**AIM OF THE EXERCISE**
Count, in the entries, the lines with "info". Answer with the number only.
---------- EXERCISE INPUT ----------
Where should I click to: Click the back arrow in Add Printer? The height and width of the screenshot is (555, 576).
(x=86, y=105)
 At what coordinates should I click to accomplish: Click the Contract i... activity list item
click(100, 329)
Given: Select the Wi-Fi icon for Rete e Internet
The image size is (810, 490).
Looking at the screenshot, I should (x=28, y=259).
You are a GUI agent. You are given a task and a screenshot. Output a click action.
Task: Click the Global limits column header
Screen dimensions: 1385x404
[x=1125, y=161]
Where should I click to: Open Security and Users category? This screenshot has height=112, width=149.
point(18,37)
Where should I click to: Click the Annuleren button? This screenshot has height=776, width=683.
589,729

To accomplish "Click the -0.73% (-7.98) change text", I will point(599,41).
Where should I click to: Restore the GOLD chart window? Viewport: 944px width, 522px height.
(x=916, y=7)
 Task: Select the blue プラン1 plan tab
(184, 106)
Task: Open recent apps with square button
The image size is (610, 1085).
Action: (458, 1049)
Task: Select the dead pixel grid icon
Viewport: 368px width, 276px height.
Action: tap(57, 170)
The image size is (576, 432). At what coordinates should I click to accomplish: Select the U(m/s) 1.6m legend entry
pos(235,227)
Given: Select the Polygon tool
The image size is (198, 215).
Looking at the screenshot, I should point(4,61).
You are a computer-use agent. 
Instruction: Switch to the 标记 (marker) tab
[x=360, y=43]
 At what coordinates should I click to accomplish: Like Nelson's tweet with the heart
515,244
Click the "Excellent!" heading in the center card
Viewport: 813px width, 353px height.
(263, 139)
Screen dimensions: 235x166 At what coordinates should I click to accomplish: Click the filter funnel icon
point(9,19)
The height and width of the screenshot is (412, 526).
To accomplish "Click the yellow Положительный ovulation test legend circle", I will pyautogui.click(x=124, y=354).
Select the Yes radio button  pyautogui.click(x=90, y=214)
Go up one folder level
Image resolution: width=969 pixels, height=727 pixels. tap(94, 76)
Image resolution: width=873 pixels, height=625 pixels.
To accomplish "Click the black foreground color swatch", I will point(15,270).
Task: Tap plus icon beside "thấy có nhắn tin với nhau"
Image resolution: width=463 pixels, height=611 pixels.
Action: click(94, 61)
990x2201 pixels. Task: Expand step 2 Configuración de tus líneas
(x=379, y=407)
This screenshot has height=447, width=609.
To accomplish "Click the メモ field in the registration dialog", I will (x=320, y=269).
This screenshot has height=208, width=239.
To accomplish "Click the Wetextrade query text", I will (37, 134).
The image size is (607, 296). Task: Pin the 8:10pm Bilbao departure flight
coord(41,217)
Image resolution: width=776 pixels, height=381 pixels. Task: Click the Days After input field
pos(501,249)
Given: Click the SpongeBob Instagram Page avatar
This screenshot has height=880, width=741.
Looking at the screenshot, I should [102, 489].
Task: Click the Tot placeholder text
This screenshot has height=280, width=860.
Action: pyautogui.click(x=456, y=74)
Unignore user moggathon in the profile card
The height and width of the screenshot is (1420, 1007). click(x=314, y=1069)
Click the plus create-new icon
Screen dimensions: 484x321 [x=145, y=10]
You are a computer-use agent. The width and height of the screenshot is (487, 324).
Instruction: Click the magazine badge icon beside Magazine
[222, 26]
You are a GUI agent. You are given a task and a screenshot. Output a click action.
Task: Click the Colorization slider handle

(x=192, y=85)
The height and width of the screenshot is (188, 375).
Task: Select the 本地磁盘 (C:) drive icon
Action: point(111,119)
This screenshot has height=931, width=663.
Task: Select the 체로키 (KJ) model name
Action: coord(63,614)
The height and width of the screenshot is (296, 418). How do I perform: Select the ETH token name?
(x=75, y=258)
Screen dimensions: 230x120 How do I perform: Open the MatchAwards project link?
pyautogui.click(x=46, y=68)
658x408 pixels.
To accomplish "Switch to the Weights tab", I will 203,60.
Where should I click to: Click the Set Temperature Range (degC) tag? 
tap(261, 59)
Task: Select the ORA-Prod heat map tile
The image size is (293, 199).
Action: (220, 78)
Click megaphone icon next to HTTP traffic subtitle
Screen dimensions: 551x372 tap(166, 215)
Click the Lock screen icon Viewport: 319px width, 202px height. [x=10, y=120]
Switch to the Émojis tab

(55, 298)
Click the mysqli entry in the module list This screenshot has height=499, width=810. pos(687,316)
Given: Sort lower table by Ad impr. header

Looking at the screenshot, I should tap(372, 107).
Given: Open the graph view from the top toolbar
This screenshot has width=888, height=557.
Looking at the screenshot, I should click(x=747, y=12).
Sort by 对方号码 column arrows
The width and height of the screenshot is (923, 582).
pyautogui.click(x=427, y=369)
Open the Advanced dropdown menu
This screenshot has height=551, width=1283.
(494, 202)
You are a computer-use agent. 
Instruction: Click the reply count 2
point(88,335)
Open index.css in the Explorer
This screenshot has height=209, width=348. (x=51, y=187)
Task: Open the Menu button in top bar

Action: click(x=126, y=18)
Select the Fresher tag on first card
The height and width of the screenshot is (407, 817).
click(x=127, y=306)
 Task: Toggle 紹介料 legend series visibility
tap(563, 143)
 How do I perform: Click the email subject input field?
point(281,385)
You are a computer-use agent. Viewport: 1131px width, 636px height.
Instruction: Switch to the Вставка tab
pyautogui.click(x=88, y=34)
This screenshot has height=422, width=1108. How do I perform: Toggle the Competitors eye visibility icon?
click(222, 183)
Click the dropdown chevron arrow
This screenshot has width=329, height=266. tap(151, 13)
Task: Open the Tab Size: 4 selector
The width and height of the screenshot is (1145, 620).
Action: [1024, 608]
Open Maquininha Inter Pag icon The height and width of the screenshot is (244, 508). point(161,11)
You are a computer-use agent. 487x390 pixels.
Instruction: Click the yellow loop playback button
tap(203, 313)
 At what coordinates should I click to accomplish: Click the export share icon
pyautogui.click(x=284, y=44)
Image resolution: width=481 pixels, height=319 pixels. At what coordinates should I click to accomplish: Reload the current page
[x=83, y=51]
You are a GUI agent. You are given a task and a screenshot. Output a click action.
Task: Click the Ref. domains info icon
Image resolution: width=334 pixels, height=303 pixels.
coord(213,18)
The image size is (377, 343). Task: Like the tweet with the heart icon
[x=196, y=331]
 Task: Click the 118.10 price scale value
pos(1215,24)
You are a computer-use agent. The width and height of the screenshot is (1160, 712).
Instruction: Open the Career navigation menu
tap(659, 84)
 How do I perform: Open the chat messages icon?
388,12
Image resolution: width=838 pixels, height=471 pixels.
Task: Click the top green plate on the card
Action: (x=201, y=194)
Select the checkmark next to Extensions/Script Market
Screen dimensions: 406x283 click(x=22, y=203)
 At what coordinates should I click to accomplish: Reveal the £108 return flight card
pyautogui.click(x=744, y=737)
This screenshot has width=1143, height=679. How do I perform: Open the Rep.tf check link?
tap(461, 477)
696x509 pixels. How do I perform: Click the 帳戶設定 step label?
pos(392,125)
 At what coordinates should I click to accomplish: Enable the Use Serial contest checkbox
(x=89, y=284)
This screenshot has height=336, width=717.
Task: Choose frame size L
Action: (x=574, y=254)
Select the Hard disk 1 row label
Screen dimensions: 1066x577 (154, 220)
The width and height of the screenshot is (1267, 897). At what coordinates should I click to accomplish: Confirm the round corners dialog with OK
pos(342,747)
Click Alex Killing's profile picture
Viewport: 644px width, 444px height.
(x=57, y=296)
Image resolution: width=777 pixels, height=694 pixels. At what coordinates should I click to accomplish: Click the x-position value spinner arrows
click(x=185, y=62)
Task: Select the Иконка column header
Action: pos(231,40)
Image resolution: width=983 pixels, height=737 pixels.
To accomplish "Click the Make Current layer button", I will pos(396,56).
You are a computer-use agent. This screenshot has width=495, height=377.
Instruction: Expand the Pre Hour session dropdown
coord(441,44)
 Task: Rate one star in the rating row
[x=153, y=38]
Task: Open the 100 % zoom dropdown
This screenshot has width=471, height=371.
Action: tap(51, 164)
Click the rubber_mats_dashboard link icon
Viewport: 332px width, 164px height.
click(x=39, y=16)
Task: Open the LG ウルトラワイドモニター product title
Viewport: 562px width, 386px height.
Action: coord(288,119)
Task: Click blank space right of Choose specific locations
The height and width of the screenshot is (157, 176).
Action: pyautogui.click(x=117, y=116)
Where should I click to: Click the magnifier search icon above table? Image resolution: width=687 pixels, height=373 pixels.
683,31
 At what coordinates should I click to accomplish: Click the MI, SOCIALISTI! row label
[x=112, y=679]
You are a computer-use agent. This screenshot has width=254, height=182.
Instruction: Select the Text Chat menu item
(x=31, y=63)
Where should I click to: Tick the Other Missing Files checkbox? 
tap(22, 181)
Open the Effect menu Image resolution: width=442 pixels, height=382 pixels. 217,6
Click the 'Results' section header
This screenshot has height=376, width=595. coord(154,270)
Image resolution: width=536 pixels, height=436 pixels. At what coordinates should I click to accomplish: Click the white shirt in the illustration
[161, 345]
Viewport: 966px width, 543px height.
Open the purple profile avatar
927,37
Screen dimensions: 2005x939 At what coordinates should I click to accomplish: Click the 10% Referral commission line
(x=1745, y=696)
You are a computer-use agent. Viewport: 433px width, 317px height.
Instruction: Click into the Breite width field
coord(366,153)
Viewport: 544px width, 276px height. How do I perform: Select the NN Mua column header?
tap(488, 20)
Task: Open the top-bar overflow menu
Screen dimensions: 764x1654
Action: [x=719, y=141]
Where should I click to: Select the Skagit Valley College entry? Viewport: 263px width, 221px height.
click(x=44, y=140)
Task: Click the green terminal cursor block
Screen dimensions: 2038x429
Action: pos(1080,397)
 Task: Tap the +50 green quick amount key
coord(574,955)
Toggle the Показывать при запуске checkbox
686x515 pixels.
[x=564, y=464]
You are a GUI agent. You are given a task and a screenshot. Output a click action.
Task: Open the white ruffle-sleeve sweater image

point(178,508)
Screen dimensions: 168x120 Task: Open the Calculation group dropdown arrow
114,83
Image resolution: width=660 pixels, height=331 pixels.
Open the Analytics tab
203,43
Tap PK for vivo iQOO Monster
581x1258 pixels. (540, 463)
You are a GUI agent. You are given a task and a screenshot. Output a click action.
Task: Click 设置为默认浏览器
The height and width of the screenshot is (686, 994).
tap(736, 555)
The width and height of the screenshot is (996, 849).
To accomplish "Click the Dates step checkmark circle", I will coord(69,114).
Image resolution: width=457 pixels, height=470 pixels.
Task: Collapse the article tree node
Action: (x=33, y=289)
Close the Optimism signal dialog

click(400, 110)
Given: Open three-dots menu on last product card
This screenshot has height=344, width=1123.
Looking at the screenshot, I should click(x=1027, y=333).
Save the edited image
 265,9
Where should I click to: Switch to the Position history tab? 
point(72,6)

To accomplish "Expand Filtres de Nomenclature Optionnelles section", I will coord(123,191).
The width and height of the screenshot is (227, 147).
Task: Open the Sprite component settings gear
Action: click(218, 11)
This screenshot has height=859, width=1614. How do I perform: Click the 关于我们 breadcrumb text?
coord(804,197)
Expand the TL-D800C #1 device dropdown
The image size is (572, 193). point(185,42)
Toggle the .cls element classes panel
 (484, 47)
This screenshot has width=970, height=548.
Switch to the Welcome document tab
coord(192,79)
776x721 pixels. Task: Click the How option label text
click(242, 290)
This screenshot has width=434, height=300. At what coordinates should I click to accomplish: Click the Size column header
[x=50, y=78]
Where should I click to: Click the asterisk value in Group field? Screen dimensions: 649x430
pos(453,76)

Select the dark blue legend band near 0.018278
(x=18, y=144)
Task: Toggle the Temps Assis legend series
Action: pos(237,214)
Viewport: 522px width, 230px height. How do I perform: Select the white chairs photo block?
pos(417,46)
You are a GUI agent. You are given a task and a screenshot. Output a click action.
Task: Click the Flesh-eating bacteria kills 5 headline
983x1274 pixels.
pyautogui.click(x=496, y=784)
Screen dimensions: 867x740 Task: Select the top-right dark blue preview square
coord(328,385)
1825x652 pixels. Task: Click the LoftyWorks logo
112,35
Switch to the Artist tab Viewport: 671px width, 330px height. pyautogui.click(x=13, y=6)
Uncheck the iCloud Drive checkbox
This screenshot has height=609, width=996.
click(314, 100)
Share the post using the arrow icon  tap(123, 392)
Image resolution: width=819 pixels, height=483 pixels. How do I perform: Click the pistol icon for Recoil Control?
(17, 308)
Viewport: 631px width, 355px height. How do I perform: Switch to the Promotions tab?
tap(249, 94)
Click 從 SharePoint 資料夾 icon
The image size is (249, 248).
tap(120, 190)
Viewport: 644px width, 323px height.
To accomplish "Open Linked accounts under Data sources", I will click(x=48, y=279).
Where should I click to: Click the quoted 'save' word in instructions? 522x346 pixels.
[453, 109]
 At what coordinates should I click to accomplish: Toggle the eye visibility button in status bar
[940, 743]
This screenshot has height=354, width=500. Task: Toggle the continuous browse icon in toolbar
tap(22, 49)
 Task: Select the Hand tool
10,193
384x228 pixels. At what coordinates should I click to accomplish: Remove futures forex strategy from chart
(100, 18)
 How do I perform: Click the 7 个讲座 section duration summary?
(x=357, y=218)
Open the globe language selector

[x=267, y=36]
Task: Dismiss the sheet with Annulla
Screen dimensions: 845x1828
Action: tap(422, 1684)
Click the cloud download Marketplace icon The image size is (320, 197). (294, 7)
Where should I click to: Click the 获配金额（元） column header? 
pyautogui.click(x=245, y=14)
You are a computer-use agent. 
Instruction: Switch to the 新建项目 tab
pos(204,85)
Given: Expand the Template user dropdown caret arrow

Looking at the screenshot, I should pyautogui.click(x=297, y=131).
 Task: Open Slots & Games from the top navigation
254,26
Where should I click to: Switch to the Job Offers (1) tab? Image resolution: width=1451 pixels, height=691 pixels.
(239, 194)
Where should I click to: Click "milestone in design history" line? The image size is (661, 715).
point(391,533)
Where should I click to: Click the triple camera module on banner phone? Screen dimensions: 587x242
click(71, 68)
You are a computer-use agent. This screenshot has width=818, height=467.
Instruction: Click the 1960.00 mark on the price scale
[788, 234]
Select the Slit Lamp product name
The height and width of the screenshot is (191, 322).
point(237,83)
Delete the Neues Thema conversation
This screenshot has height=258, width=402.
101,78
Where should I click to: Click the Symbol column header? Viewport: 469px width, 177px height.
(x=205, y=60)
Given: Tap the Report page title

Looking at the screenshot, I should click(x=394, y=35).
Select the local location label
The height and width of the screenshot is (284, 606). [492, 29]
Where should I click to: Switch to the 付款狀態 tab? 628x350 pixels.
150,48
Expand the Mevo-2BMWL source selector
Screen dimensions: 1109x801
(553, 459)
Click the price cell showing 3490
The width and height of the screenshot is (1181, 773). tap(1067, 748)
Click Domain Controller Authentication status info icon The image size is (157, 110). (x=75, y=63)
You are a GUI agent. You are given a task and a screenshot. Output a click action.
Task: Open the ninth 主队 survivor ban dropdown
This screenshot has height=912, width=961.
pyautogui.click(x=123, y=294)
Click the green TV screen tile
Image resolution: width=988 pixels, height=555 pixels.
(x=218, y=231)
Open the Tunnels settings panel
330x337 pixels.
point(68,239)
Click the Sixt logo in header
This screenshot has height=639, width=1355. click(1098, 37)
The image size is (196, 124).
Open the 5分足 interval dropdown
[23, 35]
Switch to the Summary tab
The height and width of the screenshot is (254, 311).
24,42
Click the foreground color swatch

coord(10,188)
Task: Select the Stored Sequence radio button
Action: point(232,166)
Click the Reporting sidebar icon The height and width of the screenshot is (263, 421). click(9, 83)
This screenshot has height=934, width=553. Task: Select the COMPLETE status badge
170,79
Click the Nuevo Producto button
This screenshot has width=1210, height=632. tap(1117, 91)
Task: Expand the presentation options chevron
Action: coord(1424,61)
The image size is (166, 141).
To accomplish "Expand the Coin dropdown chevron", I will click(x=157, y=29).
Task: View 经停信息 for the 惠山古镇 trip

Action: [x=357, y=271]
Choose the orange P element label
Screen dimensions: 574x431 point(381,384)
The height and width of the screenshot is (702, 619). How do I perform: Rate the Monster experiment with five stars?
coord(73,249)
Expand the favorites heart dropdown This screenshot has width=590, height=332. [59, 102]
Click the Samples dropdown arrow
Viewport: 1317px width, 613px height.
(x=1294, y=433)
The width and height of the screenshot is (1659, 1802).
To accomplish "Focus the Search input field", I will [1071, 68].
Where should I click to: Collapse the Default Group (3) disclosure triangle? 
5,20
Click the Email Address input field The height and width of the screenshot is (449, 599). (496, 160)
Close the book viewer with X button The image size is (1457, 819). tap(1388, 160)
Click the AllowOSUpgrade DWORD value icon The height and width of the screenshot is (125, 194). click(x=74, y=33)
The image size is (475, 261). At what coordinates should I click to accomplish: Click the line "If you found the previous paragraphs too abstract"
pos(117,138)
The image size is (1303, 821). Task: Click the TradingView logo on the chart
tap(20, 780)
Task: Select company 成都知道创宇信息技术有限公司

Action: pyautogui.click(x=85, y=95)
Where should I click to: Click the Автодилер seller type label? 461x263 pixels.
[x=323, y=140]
----------
**ANSWER BOX**
2